Work to be completed
Output the entries from the line containing "HTTP-request browser icon?" through the line containing "TrueConf Server services?", both included, as a JSON list of strings with one string per line and blank lines left out.

(Stored records)
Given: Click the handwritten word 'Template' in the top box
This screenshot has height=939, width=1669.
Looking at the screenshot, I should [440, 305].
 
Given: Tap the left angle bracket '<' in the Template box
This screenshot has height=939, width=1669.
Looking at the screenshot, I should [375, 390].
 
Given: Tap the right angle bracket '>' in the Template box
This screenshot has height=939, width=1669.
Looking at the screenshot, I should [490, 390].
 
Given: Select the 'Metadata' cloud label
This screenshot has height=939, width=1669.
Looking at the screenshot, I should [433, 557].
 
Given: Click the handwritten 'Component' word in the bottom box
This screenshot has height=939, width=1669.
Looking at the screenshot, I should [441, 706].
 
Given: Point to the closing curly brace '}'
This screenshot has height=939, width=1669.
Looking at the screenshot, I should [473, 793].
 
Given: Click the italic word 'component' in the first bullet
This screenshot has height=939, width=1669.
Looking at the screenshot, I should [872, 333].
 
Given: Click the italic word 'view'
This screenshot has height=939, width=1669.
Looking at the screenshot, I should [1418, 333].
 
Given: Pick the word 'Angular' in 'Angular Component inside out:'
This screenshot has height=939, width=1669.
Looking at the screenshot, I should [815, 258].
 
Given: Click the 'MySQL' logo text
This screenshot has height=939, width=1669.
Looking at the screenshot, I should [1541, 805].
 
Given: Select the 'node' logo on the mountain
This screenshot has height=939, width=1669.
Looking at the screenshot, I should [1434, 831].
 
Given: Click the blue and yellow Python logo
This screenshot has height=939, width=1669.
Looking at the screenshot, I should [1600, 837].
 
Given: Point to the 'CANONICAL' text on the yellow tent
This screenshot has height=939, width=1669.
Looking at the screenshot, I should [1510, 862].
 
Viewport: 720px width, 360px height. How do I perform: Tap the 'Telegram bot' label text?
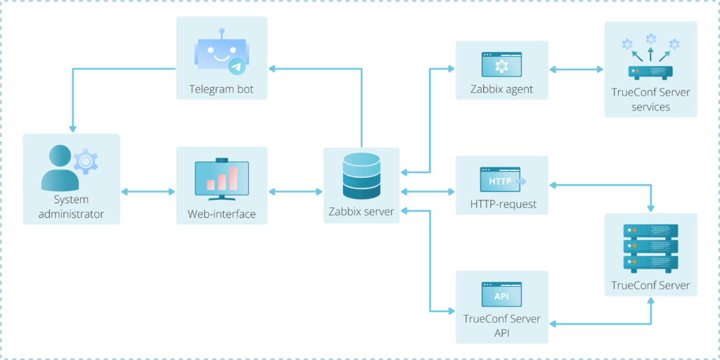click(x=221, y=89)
...
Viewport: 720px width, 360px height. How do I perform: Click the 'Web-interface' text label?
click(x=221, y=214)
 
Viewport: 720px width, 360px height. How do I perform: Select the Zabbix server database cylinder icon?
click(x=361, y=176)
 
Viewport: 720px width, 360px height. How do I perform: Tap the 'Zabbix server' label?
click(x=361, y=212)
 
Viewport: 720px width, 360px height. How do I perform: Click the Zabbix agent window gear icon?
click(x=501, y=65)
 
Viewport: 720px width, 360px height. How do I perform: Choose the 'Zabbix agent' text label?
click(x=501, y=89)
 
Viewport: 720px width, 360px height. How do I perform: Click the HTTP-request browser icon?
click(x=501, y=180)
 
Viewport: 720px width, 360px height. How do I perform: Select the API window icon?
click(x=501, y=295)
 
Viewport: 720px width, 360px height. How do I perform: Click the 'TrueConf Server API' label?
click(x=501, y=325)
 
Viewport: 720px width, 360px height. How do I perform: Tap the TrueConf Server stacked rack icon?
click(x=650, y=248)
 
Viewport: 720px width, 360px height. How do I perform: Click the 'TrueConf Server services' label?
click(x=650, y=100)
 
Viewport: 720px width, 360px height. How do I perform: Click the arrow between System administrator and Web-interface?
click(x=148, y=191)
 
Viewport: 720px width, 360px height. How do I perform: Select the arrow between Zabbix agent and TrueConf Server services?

Written reply
[
  "Viewport: 720px width, 360px height. How do I perform: Click the HTTP-request browser icon?",
  "click(x=501, y=180)",
  "Viewport: 720px width, 360px height. How do I perform: Select the API window icon?",
  "click(x=501, y=295)",
  "Viewport: 720px width, 360px height. How do I perform: Click the 'TrueConf Server API' label?",
  "click(x=501, y=325)",
  "Viewport: 720px width, 360px height. How do I perform: Tap the TrueConf Server stacked rack icon?",
  "click(x=650, y=248)",
  "Viewport: 720px width, 360px height. How do I perform: Click the 'TrueConf Server services' label?",
  "click(x=650, y=100)",
  "Viewport: 720px width, 360px height. How do I perform: Click the arrow between System administrator and Web-interface?",
  "click(x=148, y=191)",
  "Viewport: 720px width, 360px height. How do I perform: Select the arrow between Zabbix agent and TrueConf Server services?"
]